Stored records
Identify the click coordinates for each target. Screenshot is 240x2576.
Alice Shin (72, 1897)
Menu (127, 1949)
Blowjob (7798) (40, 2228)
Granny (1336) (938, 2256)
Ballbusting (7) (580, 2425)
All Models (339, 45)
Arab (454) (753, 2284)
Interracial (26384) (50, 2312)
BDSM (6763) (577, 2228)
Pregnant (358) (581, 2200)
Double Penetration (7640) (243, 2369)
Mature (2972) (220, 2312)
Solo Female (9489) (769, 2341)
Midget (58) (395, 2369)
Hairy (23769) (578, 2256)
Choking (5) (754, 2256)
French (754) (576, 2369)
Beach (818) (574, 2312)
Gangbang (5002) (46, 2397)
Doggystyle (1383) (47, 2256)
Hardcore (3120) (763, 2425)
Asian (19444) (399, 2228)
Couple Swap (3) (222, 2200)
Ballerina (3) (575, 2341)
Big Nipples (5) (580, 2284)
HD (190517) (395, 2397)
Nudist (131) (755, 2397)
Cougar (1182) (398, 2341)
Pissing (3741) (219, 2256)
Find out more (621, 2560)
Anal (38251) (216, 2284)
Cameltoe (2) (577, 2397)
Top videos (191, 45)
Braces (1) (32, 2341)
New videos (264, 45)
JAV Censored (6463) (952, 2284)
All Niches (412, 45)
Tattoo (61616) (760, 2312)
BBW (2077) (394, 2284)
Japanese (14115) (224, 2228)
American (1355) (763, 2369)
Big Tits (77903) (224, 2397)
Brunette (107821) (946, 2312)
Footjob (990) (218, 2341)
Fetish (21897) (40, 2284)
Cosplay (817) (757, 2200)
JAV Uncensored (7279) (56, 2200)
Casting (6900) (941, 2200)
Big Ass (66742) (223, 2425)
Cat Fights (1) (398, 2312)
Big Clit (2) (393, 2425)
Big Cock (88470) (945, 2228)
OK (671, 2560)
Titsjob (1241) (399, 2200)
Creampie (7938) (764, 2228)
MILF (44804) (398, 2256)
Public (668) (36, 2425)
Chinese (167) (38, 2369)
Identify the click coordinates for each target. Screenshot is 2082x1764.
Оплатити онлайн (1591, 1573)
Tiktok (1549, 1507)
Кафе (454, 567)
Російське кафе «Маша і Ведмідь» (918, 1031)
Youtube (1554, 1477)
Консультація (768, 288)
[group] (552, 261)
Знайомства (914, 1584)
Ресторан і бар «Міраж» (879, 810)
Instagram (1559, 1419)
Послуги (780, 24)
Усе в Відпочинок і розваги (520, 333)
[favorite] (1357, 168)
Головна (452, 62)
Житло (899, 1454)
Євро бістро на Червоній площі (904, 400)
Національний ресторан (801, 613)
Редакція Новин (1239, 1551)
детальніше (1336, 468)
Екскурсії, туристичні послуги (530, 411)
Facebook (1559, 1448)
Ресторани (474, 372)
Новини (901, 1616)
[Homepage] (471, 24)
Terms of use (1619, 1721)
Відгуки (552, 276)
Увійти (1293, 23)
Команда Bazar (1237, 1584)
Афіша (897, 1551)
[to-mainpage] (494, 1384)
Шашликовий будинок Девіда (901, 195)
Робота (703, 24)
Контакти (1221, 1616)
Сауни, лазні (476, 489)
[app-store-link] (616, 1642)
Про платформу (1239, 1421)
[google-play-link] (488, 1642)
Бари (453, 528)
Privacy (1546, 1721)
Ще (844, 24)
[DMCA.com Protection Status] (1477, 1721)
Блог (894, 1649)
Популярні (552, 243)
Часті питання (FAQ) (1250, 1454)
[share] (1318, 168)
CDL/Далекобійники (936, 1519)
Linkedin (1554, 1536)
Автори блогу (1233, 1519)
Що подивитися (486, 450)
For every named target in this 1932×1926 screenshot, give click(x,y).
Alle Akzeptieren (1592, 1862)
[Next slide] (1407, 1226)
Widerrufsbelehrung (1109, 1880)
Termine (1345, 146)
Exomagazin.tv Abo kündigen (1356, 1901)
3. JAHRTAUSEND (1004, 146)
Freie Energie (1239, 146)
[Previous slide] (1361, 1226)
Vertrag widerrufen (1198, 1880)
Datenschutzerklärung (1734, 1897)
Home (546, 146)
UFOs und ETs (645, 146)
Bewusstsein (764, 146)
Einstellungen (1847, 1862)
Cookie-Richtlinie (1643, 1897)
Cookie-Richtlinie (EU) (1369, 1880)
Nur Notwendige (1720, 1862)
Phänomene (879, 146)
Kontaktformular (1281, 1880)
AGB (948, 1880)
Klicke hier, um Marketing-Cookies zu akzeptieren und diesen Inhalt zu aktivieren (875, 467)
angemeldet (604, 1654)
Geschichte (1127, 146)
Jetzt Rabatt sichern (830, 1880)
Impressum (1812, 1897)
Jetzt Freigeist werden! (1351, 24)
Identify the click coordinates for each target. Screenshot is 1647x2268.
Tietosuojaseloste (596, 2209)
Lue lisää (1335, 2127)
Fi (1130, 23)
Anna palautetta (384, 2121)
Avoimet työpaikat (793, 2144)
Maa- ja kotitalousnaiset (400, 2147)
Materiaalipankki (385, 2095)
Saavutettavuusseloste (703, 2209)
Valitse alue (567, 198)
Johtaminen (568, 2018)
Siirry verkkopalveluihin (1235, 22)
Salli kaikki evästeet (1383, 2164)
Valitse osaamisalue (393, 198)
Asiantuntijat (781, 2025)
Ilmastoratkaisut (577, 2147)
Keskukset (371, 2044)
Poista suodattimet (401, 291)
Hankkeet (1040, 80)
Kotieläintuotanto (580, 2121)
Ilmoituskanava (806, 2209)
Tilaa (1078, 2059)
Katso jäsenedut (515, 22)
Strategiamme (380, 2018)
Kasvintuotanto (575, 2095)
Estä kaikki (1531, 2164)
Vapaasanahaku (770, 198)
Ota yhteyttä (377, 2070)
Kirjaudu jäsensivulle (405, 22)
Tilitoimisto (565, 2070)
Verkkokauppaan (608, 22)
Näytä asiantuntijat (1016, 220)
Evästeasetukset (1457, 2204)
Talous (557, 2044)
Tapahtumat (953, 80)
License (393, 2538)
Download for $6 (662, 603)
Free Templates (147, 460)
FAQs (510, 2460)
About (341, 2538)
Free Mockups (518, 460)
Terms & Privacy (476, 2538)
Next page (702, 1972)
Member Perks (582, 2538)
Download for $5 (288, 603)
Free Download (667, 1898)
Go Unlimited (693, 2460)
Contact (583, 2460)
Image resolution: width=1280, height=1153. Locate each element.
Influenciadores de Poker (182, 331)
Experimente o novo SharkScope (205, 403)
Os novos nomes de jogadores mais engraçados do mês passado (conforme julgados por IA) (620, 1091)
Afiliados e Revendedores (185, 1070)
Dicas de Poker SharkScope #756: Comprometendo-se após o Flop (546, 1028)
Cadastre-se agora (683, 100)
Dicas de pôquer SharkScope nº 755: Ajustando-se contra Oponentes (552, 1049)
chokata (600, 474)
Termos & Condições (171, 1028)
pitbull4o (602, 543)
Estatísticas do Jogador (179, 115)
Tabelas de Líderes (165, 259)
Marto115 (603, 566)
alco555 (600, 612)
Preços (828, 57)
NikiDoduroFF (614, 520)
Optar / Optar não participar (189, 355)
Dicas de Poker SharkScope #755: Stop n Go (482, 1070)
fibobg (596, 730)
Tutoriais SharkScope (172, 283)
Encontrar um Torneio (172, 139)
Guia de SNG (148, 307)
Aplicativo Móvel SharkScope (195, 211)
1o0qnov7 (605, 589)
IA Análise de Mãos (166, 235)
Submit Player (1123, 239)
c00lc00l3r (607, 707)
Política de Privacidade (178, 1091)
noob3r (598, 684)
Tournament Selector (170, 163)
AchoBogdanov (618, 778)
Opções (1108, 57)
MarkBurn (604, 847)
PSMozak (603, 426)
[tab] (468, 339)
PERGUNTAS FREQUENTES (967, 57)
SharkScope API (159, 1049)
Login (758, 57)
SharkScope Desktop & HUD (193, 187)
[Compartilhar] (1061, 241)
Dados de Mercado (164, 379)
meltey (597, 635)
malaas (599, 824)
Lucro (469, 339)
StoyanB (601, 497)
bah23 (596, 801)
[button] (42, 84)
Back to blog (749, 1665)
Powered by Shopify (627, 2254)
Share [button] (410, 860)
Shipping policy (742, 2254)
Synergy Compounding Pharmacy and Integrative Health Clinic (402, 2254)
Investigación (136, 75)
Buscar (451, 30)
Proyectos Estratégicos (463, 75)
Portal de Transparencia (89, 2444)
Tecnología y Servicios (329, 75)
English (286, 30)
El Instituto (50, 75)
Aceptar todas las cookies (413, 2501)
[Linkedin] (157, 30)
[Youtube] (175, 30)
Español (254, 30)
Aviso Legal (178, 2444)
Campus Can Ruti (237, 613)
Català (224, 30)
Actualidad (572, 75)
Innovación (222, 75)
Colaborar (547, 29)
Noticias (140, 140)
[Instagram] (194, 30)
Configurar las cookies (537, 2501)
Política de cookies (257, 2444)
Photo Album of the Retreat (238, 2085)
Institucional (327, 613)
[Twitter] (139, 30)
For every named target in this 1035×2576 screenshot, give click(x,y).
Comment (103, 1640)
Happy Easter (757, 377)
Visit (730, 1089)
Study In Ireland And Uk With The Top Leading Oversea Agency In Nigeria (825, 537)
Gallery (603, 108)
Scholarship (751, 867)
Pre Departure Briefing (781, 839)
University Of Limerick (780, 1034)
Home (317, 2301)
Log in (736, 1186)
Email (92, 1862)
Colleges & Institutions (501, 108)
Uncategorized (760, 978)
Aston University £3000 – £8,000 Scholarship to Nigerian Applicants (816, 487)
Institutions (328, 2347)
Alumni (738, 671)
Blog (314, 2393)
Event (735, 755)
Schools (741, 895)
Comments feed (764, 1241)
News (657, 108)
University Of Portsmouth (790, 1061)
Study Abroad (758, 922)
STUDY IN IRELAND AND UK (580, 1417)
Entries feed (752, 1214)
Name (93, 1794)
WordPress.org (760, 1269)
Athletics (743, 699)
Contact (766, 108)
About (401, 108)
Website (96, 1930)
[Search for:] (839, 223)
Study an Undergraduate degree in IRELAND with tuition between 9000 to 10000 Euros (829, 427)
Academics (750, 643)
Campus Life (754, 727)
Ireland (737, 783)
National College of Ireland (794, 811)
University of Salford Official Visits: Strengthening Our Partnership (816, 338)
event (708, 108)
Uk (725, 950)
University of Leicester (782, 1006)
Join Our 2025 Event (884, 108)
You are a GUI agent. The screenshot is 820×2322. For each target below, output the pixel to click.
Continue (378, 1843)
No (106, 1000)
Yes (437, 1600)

TASK - Scan the lines above for "Hardcore (3120) (763, 2425)" and for "Facebook (1559, 1448)". Repeat exactly the line holding each of them and every line in between.

ANSWER BELOW -
Hardcore (3120) (763, 2425)
Asian (19444) (399, 2228)
Couple Swap (3) (222, 2200)
Ballerina (3) (575, 2341)
Big Nipples (5) (580, 2284)
HD (190517) (395, 2397)
Nudist (131) (755, 2397)
Cougar (1182) (398, 2341)
Pissing (3741) (219, 2256)
Find out more (621, 2560)
Anal (38251) (216, 2284)
Cameltoe (2) (577, 2397)
Top videos (191, 45)
Braces (1) (32, 2341)
New videos (264, 45)
JAV Censored (6463) (952, 2284)
All Niches (412, 45)
Tattoo (61616) (760, 2312)
BBW (2077) (394, 2284)
Japanese (14115) (224, 2228)
American (1355) (763, 2369)
Big Tits (77903) (224, 2397)
Brunette (107821) (946, 2312)
Footjob (990) (218, 2341)
Fetish (21897) (40, 2284)
Cosplay (817) (757, 2200)
JAV Uncensored (7279) (56, 2200)
Casting (6900) (941, 2200)
Big Ass (66742) (223, 2425)
Cat Fights (1) (398, 2312)
Big Clit (2) (393, 2425)
Big Cock (88470) (945, 2228)
OK (671, 2560)
Titsjob (1241) (399, 2200)
Creampie (7938) (764, 2228)
MILF (44804) (398, 2256)
Public (668) (36, 2425)
Chinese (167) (38, 2369)
Identify the click coordinates for each target. Screenshot is 2082x1764.
Оплатити онлайн (1591, 1573)
Tiktok (1549, 1507)
Кафе (454, 567)
Російське кафе «Маша і Ведмідь» (918, 1031)
Youtube (1554, 1477)
Консультація (768, 288)
[group] (552, 261)
Знайомства (914, 1584)
Ресторан і бар «Міраж» (879, 810)
Instagram (1559, 1419)
Послуги (780, 24)
Усе в Відпочинок і розваги (520, 333)
[favorite] (1357, 168)
Головна (452, 62)
Житло (899, 1454)
Євро бістро на Червоній площі (904, 400)
Національний ресторан (801, 613)
Редакція Новин (1239, 1551)
детальніше (1336, 468)
Екскурсії, туристичні послуги (530, 411)
Facebook (1559, 1448)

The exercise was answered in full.